The first week of July always greets us with celebrations around the founding of the United States and the hot and sultry Florida weather. While I enjoyed the celebrations, especially our neighborhood fireworks show, I am definitely ready for some cooler weather. In the mean time I’m hibernating in my house while working on genealogy.
One of the tasks I took on this month was straightening out the ancestry of an Abel Partridge of Ward, Massachusetts, whom most genealogists recorded as the son of Eli Partridge and Rachel Sheffield who resided in Medway, Massachusetts and Chesterfield, New Hampshire. I found however, that he wasn’t their son, he was the “supposed” son of Abel Partridge and Hannah Cheney of Medfield, Massachusetts. In this instance the “supposed” is how this child was listed in the published vital records of Medfield, Massachusetts, and it implies he was born out of wedlock. Worn, torn, and mutilated, by 1850 the original Medfield vital record books usefulness were nearing the end. Yet the original records would be copied three times over the next 50 years, first by a town clerk in 1850 who was able to consult the books before they were singed, then by two separate committees, one in 1876 created after a fire at the town hall almost burned the records, and the final in 1903, which resulted in the publishing of the Medfield Vital Records “tan book.” As I reviewed these multiple copies doing that “reasonably exhaustive search of all records” we’re suppose to do when conducting genealogical research, I was reminded again how handwriting can be interpreted differently by researchers. That makes genealogy more difficult sometimes then it should be. Case in point, Abel Partridge.

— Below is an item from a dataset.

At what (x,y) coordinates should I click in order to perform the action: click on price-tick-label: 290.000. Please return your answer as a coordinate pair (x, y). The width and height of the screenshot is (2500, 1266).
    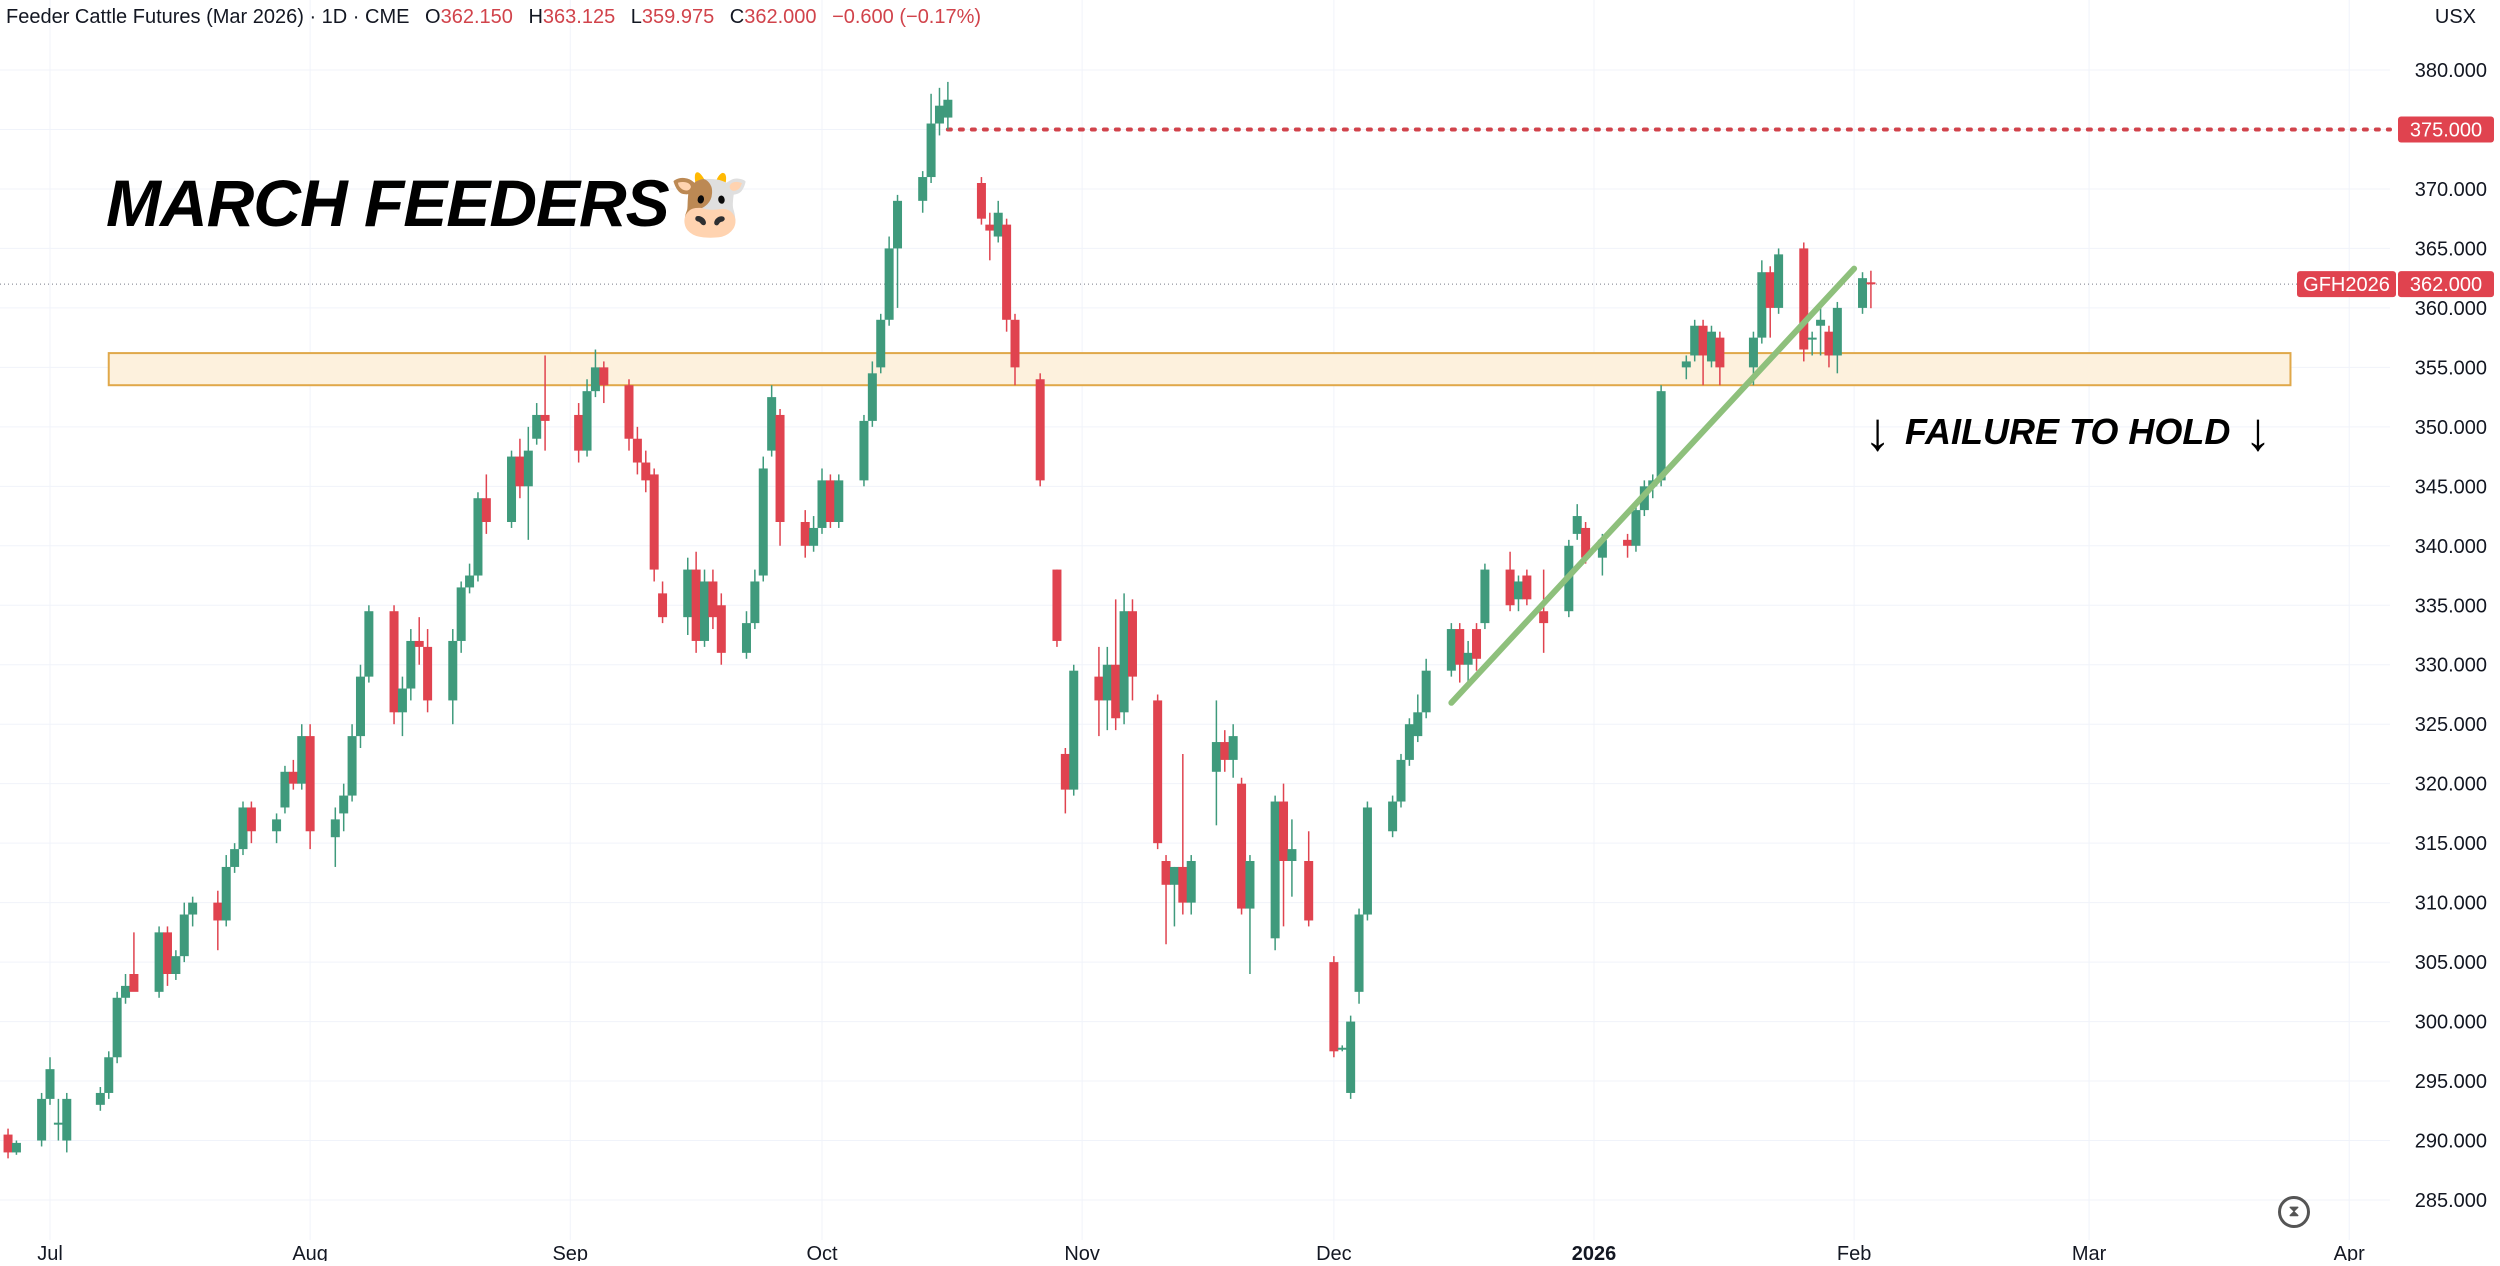
    Looking at the image, I should click on (2451, 1142).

I didn’t find it difficult to prove by the preponderance of evidence that Abel and Hannah were the parents of the Abel from Ward. I was able to use the records of the Cheney family in Massachusetts which pointed to them having a presence in Ward, as well as a familial connection to Sarah Stearns, Abel’s wife. It was a death record printed in another of these Massachusetts “tan books” which caused a problem that needed resolving, this time the one containing the Auburn (formerly Ward) Massachusetts vital records. Did the official vital records publication make a mistake? The answer is yes, and I am able to prove it! They misread a “Mr. Partridge” as “Mrs. Partridge” and then made a cardinal sin by substituting the given name for Mrs. Partridge for the death record in the published tan book. Look at the image above from the original record. How have researchers handled this dastardly error? Why they reported she had died in 1826 just a week after her husband. Nobody has bothered to check the original! Compounding that issue was a marriage record in the same published manuscript which said that a Sarah Partridge had married David Hosmer in 1828. How did researchers handle that? One of two ways, both wrong. They forced that square peg into a round hole! They either attached that marriage record to the younger daughter, Polly, or they created a third child, Sarah. Nobody thought to challenge the record! Not even me… I hang my head in genealogical shame.
It was while I was reading the probate record for Abel Partridge of Ward that I realized “Houston, we have a problem.” Either Sarah Partridge was still alive after her own reported death, or somebody was scamming the family out of their property and signing her name. During the administration of probate it was found that Abel was insolvent and over the next year everything was sold to pay off the debt he owed, yet the administrator was the man he owed all the money to. It had me thinking of a great theft! But no, peppered in the probate record was Sarah Partridge’s several signatures including those after she had supposedly died. On the final signature in 1828, after her 2nd marriage, she signed Sarah Hosmer. That signature was signed to a declaration filed by the three surviving family of Abel Partridge of Ward, stating they were satisfied with the administration of the estate and thought it was just and true.
My genealogical journey this month should serve to you as a reminder for conducting that “reasonably exhaustive” research we talk about… you never know what you’ll turn up.
During this month’s general meeting we’ll be back to discussing DNA. Sharon Clark Driscoll will share how she’s used DNA in her genealogical research to prove that an individual was her ancestor as well as discuss genetic health risk reports that can be purchased after your DNA is tested. See you at the meeting, July 19, 7pm at the Fernandina Beach Branch Library. Be there or be square!